Se dirigió al baño y encendió la luz. La imagen que le devolvía el espejo era más que horrible. El cabello enmarañado por lo que se había agitado en sueños, el sudor empapándole la fina tela del pijama y unos profundos surcos oscuros bajo sus ojos hinchados. Suspiró y después abrió el grifo del agua fría. Metió las manos bajo el chorro y luego se lavó la cara. Una vez terminada su tarea, se dirigió a la cocina.

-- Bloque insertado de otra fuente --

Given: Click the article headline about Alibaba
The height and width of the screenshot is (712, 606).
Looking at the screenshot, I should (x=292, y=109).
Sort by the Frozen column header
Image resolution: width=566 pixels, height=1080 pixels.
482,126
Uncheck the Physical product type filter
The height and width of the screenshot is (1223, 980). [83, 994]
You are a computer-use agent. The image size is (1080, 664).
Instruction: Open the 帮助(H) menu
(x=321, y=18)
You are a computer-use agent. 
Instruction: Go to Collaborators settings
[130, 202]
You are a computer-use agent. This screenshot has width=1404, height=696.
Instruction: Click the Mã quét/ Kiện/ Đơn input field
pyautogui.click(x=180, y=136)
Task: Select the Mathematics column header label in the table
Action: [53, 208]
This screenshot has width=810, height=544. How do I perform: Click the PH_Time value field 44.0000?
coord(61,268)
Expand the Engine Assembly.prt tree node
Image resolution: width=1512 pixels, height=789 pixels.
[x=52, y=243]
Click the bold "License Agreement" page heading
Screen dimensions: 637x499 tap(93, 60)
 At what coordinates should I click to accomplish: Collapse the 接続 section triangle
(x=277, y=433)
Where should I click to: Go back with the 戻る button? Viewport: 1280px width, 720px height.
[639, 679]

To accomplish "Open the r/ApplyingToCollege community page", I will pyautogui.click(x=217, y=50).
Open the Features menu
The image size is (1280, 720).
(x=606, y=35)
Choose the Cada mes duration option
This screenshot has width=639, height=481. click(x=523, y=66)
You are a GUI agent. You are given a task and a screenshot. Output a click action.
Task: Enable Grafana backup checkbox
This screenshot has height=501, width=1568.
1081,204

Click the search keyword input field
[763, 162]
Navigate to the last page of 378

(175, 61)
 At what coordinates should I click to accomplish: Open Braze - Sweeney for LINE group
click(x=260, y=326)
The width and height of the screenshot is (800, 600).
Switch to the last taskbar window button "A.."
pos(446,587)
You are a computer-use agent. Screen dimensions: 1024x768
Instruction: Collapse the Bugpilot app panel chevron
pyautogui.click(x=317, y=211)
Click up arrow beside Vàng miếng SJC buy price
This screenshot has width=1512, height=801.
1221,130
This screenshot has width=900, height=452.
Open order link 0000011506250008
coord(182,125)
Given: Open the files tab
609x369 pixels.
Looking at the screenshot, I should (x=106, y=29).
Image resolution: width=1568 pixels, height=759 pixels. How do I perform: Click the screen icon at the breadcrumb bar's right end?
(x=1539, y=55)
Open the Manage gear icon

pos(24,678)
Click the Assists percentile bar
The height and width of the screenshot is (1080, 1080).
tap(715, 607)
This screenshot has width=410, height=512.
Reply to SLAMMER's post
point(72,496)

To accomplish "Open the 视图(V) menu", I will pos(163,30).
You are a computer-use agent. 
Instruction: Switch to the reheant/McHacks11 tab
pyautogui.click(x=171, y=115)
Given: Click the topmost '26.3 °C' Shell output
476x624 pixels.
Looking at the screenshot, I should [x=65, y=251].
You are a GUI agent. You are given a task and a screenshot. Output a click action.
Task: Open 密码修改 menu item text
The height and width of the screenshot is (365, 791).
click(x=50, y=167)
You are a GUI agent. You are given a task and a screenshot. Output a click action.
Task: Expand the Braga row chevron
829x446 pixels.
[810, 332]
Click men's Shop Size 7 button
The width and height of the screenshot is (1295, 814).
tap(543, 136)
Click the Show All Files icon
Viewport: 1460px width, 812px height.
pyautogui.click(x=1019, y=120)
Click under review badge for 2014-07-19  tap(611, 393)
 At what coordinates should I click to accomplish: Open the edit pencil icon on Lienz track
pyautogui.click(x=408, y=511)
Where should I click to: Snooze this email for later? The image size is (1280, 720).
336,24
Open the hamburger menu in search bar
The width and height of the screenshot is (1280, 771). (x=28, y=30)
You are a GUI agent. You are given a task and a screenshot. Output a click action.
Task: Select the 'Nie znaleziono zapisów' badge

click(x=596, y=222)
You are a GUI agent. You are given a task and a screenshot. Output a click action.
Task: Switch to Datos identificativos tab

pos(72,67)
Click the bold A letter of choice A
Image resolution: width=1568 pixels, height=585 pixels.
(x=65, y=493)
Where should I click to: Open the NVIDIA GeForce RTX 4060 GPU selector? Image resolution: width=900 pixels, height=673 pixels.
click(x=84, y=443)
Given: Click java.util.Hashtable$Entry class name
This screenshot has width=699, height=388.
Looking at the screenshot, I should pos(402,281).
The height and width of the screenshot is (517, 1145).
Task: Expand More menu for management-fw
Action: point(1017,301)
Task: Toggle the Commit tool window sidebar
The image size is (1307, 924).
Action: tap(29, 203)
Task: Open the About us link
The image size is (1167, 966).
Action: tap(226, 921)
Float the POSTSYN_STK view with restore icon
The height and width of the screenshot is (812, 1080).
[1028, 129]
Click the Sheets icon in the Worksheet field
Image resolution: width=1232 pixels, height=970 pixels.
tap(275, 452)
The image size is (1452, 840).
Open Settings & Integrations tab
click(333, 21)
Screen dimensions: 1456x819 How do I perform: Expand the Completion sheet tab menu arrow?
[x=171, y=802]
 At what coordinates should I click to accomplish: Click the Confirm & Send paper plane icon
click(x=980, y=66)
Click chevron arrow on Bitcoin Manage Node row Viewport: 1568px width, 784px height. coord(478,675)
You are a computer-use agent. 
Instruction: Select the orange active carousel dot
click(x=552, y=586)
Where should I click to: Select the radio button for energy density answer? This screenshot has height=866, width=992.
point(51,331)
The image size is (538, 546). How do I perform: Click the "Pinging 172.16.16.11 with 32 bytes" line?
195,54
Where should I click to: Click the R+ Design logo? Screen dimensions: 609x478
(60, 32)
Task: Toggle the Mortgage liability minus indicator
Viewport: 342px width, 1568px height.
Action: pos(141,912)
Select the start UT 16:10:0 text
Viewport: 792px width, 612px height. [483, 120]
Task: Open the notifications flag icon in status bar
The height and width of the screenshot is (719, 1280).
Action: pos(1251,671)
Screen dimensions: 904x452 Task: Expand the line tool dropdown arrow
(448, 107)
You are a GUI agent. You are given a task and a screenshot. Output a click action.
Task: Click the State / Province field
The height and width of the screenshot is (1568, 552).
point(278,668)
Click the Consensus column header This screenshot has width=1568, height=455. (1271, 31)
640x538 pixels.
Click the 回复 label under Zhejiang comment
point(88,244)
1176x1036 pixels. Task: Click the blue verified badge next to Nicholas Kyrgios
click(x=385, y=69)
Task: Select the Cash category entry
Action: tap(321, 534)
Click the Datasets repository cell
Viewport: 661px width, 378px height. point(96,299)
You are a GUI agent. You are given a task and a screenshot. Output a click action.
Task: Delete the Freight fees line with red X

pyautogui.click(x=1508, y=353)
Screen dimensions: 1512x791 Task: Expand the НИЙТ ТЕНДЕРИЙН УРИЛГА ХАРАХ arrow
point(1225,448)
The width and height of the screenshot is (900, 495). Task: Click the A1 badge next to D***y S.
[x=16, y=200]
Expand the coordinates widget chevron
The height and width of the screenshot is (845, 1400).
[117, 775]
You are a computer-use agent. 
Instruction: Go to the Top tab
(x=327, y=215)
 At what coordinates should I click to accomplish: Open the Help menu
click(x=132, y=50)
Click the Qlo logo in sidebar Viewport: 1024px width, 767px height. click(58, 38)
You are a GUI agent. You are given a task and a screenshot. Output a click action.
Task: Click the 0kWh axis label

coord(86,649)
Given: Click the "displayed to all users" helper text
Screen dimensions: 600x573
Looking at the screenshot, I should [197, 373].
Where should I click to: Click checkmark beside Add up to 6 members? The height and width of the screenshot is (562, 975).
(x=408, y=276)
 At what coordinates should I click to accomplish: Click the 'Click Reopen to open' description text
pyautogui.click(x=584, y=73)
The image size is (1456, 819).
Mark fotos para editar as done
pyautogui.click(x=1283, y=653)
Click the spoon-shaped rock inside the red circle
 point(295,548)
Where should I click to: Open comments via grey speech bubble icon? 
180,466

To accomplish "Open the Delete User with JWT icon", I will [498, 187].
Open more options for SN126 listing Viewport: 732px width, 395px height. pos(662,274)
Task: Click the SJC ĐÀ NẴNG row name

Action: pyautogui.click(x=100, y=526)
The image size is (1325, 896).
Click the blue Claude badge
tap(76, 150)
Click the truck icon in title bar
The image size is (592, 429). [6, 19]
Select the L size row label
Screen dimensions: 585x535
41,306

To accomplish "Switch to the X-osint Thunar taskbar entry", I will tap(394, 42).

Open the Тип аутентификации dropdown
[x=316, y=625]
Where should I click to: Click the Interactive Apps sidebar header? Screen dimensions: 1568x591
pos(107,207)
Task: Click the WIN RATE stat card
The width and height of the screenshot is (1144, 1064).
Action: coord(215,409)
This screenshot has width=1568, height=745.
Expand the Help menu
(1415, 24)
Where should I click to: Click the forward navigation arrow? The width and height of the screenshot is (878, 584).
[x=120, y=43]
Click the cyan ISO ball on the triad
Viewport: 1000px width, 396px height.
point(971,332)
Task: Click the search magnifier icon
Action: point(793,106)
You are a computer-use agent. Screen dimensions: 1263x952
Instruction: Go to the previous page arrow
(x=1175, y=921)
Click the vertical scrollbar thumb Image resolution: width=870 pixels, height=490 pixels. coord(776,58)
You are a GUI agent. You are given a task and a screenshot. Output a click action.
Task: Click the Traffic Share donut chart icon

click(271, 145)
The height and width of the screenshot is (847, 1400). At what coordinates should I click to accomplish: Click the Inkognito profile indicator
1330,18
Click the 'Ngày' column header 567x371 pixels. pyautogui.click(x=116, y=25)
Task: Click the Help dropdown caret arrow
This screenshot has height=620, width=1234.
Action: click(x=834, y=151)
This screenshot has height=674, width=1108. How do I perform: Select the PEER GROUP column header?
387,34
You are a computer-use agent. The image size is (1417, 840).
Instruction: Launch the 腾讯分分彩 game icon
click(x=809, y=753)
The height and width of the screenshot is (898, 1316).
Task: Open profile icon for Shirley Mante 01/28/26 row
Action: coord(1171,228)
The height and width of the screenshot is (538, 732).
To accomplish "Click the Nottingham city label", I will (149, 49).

El reloj de la pared marcaba casi las cuatro de la mañana. En realidad, llevaba más de una semana teniendo esa pesadilla, aunque era la primera vez que era tan nítida, como si se tratara de una película. Normalmente era fragmentos sueltos que revelaban la muerte de sus amigos en circunstancias extrañas, pero era la primera vez que lo veía todo. Todo. Los cadáveres, la sangre, los gritos de terror… Se llevó una mano a la frente tratando de sacar esos pensamientos de su cabeza.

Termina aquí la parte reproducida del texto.